Mariapia Oliviero parla così della sua iniziativa: “Ho sentito la necessità di creare Friday For Future Avellino per poter parlare di questi temi nella mia città, perché bisogna agire prima a livello locale e successivamente a livello globale. Vedere la piccola Greta, la sedicenne che ha sollevato nuovamente nel mondo il problema ambientale, scioperare davanti al Parlamento svedese mi ha fatto aprire gli occhi sugli effetti delle azioni umane di cui il nostro pianeta risente”.
In città i ragazzi di Friday For Future Avellino hanno già messo in campo una prima iniziativa, inscenando il funerale del futuro.
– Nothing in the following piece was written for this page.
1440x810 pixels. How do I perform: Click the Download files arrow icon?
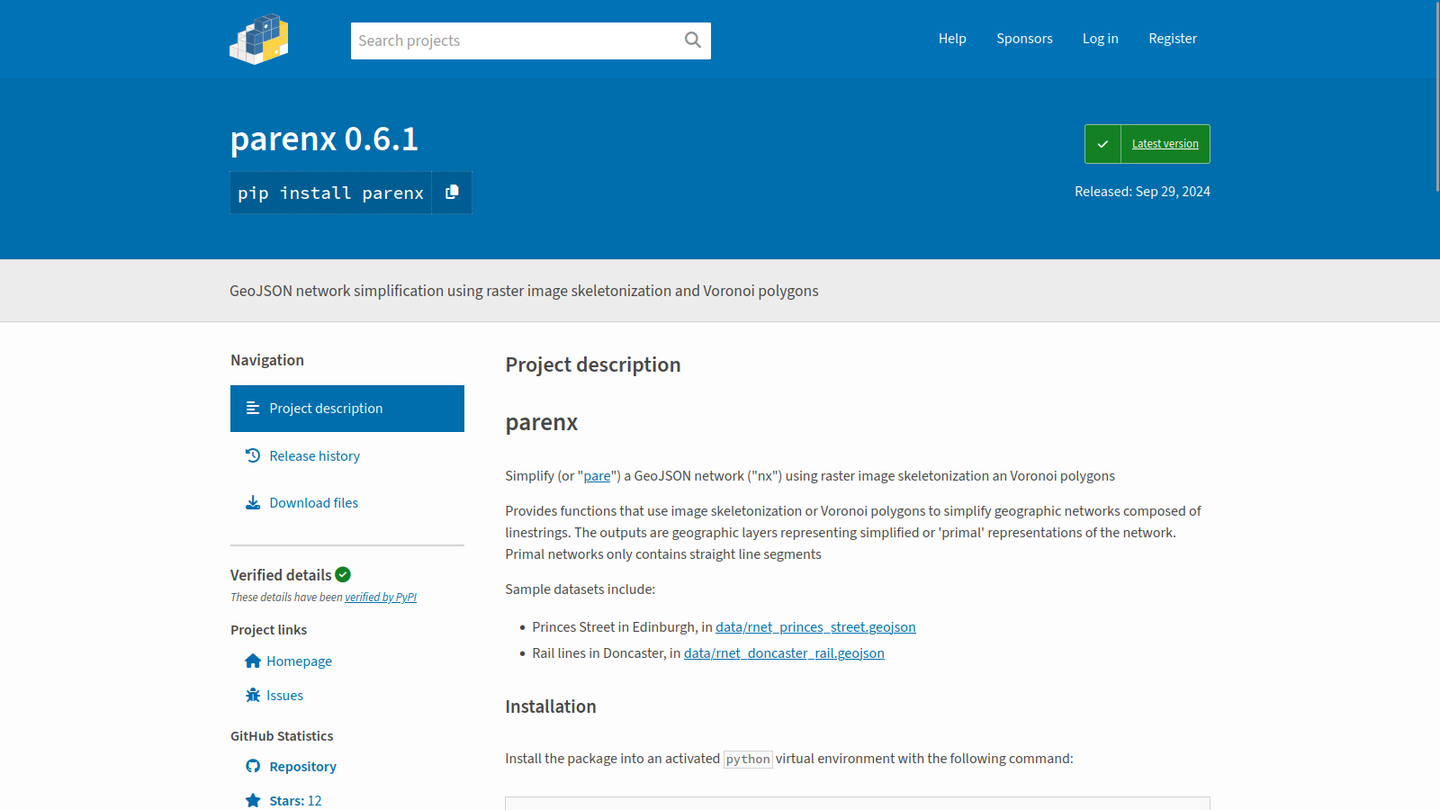[x=253, y=503]
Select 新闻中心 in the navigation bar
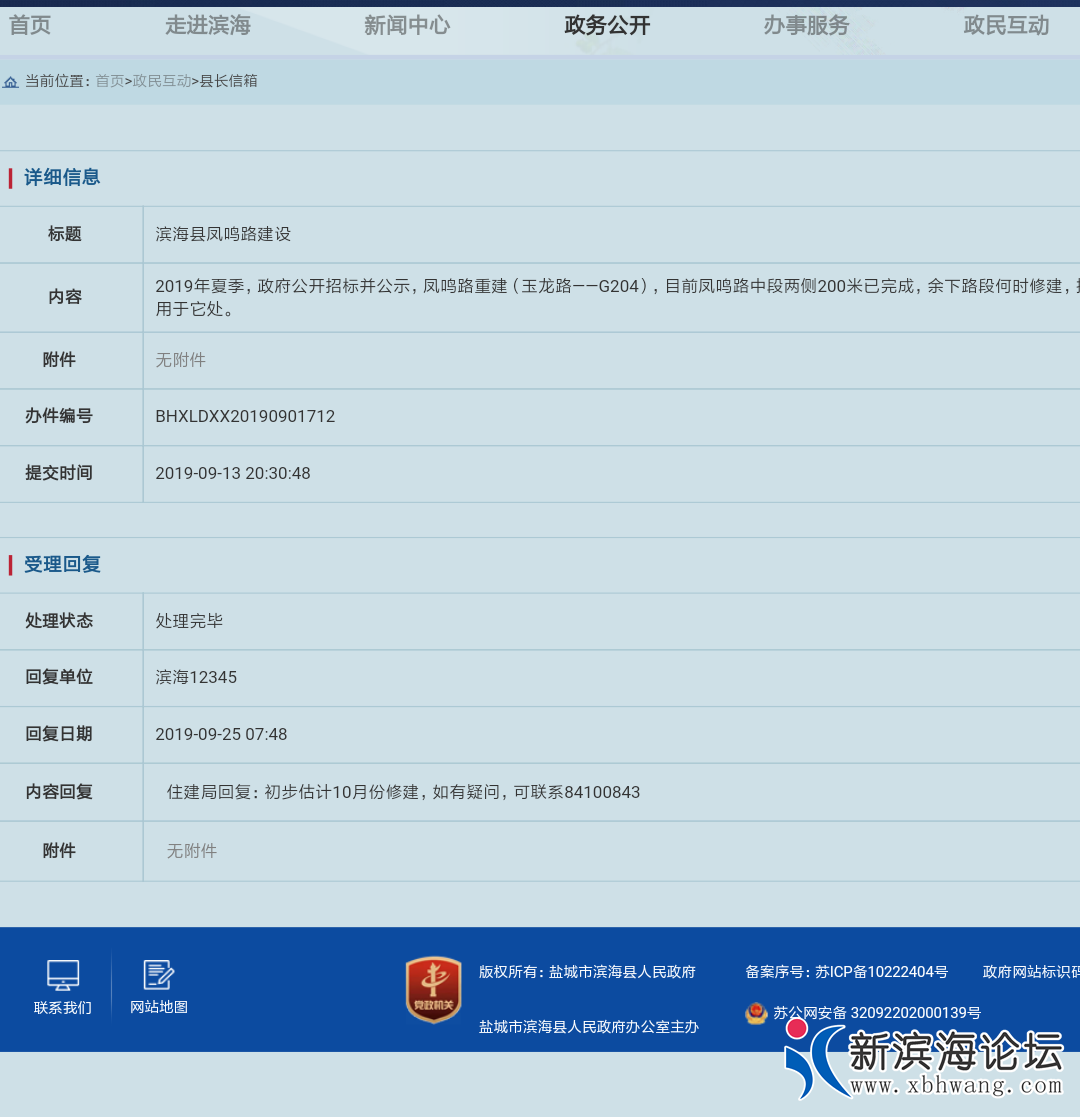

Spiega la referente del movimento: “Abbiamo deciso di proporre un funerale del futuro proprio per sensibilizzare le persone ai cambiamenti climatici, che renderanno difficile la permanenza dell'uomo e delle altre specie viventi sulla terra. Nonostante possa essere sembrato un titolo drammatico, lo abbiamo reputato necessario per suscitare l'interesse di tutti e per lottare contro la disinformazione sul tema.”